Solicitação escrita:
Com base na entrevista abaixo, responda:
1. Quem ocupou o cargo de ministro da Agricultura entre 2016 e 2019?
2. Qual apelido é atribuído a Kátia Abreu?
3. Quais são os dois ministérios que coexistem no Brasil?

P. Você defende uma legislação comum sobre agroquímicos para todos. Algo utópico?

R. Talvez sim. Mas alguém disse que a utopia é um caminho a seguir, um horizonte para todos os movimentos da sociedade civil e cientistas que estão tentando conscientizar sobre essa questão.

P. As coisas mudam muito no setor agrícola brasileiro dependendo de quem está no poder?

R. Nem tanto, pois é um problema estrutural profundamente enraizado na sociedade brasileira. Temos alguns proprietários de terras superpoderosos. Sem um bom relacionamento com eles, é muito difícil permanecer no poder. Blairo Maggi, um dos maiores produtores de soja do mundo, foi ministro da Agricultura entre 2016 e 2019 [no governo de Michel Temer, um liberal centrista]. Antes, no governo Dilma Rousseff [do Partido dos Trabalhadores, o mesmo de Lula], o cargo dela era ocupado por Kátia Abreu, outra proprietária de terras apelidada de Dona Desmatamento, vocês imaginam por quê. Quando me contaram, pensei que fosse brincadeira.

P. Então, o senhor não espera grandes avanços no segundo mandato de Lula?

R. Não há dúvida de que é um governo progressista em vários aspectos: direitos LGBTIQ+, feminismo, direitos humanos em geral… Mas, nessa questão, ele está de mãos atadas. No Brasil, coexistem o Ministério da Agricultura e o Ministério do Desenvolvimento Agrário. O primeiro representa os interesses dos grandes proprietários de terras e da agricultura intensiva. A segunda defende, com forte compromisso ambiental, os agricultores e as comunidades indígenas. Há uma tensão esquizofrênica dentro do governo, mas o primeiro geralmente afirma sua voz garantindo que as restrições ao uso de pesticidas nunca vão muito contra os interesses dos poderosos.

Dados fornecidos:
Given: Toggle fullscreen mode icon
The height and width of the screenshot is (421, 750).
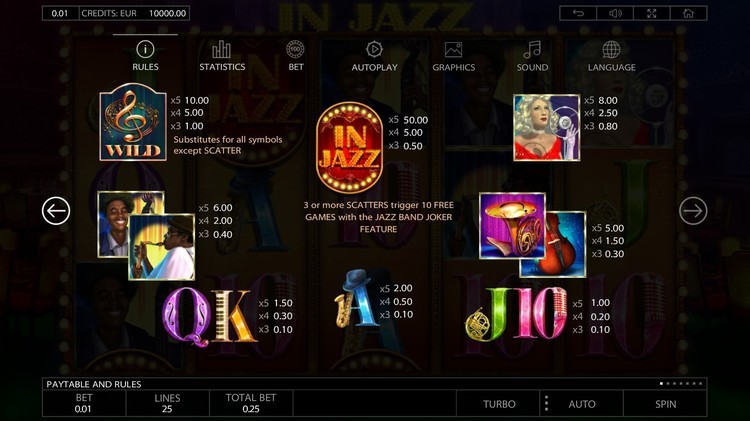Looking at the screenshot, I should coord(651,13).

Resultado final:
1. Blairo Maggi.
2. Dona Desmatamento.
3. O Ministério da Agricultura e o Ministério do Desenvolvimento Agrário.